中文摘要：

目的：建立一种有效区分Glu-1D等位基因的Multiplex-PCR体系,快速检测转1Dx5小麦植株。方法：根据1Dx5和1Dx2亚基基因的区别设计特异的PCR引物,通过多重PCR技术检测花粉管通道法转化1Dx5核心片段的转基因T1代植株。结果：Multiplex-PCR能够在转基因T1代材料中扩增Glu-1D等位基因的特征条带,分别为343bp、320bp的1Dx5基因特异片段以及361bp的1Dx2基因特异片段,与预期结果一致。

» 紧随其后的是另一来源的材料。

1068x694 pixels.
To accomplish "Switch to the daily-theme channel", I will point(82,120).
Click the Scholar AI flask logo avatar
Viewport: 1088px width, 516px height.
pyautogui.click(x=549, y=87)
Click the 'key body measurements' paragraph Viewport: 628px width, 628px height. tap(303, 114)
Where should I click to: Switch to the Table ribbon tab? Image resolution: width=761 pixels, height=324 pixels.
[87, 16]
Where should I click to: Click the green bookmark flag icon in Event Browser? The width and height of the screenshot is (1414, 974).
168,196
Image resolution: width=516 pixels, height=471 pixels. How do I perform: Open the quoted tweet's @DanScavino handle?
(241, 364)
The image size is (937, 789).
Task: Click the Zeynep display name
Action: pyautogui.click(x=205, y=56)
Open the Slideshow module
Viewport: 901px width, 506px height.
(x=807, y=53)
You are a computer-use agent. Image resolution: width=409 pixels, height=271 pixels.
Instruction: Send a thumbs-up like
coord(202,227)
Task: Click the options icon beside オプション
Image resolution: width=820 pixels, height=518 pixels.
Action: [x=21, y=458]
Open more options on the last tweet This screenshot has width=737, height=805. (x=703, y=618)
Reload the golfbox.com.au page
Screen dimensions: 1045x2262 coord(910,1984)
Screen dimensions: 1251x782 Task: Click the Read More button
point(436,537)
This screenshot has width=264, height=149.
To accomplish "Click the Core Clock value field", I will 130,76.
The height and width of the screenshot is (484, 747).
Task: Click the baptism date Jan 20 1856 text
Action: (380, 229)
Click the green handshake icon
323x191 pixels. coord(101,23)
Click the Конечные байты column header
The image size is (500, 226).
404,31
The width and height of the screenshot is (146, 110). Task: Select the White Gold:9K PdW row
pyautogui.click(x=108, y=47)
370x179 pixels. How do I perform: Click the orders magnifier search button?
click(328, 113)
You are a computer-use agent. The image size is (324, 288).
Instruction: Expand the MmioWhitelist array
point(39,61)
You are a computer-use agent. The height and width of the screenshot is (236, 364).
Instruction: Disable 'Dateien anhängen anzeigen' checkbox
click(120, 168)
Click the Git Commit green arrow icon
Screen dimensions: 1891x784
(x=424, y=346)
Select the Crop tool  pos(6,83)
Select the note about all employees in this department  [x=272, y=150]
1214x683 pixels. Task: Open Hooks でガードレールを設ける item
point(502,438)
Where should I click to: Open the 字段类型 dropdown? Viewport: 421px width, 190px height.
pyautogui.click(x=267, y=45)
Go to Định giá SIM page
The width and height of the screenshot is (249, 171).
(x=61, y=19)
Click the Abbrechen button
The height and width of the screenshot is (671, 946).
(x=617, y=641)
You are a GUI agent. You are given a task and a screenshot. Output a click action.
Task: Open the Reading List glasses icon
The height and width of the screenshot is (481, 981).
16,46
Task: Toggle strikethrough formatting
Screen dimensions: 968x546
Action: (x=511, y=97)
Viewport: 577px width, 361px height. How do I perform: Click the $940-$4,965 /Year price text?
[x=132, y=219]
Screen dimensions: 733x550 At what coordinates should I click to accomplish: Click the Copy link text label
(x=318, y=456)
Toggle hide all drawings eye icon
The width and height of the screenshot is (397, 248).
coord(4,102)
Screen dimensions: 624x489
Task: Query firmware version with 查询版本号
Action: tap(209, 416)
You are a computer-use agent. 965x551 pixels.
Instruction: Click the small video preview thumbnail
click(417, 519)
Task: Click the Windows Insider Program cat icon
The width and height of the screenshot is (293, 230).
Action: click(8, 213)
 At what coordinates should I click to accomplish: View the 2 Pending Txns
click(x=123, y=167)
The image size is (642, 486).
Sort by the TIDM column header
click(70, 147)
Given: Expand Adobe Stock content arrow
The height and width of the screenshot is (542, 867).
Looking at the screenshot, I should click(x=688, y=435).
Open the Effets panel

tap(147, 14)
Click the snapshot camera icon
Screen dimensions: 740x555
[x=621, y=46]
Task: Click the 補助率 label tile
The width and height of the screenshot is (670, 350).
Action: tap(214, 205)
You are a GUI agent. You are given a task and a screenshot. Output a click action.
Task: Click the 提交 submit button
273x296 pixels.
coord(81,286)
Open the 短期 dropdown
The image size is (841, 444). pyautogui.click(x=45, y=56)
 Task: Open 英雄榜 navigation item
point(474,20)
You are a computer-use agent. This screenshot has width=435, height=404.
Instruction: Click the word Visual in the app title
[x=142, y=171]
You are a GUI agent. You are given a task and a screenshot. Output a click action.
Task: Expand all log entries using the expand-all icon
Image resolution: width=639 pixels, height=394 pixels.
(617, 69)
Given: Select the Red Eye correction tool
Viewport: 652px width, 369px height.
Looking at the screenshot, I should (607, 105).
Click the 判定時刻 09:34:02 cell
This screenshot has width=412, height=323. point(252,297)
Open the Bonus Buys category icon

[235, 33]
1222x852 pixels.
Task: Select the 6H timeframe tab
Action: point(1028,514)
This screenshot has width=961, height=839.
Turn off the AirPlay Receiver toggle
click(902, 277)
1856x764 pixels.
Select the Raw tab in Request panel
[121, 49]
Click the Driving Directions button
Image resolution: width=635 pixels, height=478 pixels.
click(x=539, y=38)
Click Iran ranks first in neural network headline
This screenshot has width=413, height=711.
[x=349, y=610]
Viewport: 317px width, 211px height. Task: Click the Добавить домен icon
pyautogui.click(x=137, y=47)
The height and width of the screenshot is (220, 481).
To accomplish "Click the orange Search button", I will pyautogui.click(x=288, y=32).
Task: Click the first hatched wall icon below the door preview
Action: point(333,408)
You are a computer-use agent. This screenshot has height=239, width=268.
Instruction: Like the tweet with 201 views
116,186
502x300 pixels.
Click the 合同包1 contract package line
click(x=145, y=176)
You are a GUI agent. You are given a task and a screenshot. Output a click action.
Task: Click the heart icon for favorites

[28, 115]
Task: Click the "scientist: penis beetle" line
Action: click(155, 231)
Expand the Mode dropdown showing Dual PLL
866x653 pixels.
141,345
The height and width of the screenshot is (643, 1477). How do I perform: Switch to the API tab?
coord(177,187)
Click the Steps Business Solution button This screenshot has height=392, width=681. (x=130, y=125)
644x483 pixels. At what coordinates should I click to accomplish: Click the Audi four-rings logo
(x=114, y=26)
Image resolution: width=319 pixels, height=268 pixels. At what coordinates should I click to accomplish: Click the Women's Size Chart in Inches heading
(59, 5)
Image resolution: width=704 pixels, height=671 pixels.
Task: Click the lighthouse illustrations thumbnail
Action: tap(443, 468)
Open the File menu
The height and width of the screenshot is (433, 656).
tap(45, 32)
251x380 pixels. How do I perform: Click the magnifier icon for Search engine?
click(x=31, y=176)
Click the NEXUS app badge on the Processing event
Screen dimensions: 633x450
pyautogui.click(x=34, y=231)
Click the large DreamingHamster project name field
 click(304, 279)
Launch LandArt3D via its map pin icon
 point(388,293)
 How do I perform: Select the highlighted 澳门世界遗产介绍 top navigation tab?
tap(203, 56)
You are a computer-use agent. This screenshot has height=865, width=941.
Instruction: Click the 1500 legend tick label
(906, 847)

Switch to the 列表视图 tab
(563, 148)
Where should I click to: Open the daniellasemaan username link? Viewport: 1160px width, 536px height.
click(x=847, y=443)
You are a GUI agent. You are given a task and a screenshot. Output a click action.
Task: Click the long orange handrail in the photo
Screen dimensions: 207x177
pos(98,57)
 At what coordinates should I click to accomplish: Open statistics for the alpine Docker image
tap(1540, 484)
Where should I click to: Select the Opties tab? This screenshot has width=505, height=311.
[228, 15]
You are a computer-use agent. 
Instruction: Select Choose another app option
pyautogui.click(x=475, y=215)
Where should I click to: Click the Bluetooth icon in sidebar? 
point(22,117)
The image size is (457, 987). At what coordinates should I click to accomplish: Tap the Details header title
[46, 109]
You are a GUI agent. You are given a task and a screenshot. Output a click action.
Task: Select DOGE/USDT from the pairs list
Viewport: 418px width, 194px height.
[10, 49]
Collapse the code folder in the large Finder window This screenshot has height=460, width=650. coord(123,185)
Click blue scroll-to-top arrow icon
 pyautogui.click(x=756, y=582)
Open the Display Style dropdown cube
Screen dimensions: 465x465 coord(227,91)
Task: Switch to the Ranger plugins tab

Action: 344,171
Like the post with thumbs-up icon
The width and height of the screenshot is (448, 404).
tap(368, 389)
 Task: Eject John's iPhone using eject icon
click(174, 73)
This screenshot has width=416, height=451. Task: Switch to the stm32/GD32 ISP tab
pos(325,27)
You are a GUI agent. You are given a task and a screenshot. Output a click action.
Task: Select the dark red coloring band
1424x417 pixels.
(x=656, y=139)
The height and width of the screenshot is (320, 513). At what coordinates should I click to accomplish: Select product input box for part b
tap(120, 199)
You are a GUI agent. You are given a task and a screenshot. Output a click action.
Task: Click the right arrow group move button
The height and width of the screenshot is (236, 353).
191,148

结论：该技术能够检测多个靶基因,有效地区分转基因Glu-1D上的等位基因,证实外源1Dx5基因已整合到受体基因组中,对检测基因组庞大、外源基因序列GC含量高且与内源基因同源性高的转基因小麦十分有效。

英文摘要：

Objective：To establish an effective system distinction between Glu-1D allele Multiplex-PCR system.Method：From the differences between 1Dx5 and 1Dx2 gene,the PCR specific primers were designed.The transgenic 1Dx5 T1 plants were detected by multiplex PCR,were obtained from ORF of 1Dx5 gene was transformed into Xindong-26 via pollen tube pathway.Result：the target band of exogenous gene was amplified in T1 generation of transgenic material,the size of amplified products were 343bp,320bp of 1Dx5,and 361bp of 1Dx2.Conclusion：This technique minght effectively distinguish between the alleles Glu-1D by detected multiple target genes,and confirmed the foreign 1Dx5 gene was integrated into the recipient genome.as well as,the technique is very effective for the detection of large foreign gene sequences of high GC content and with high homology to endogenous genes in transgenic wheat.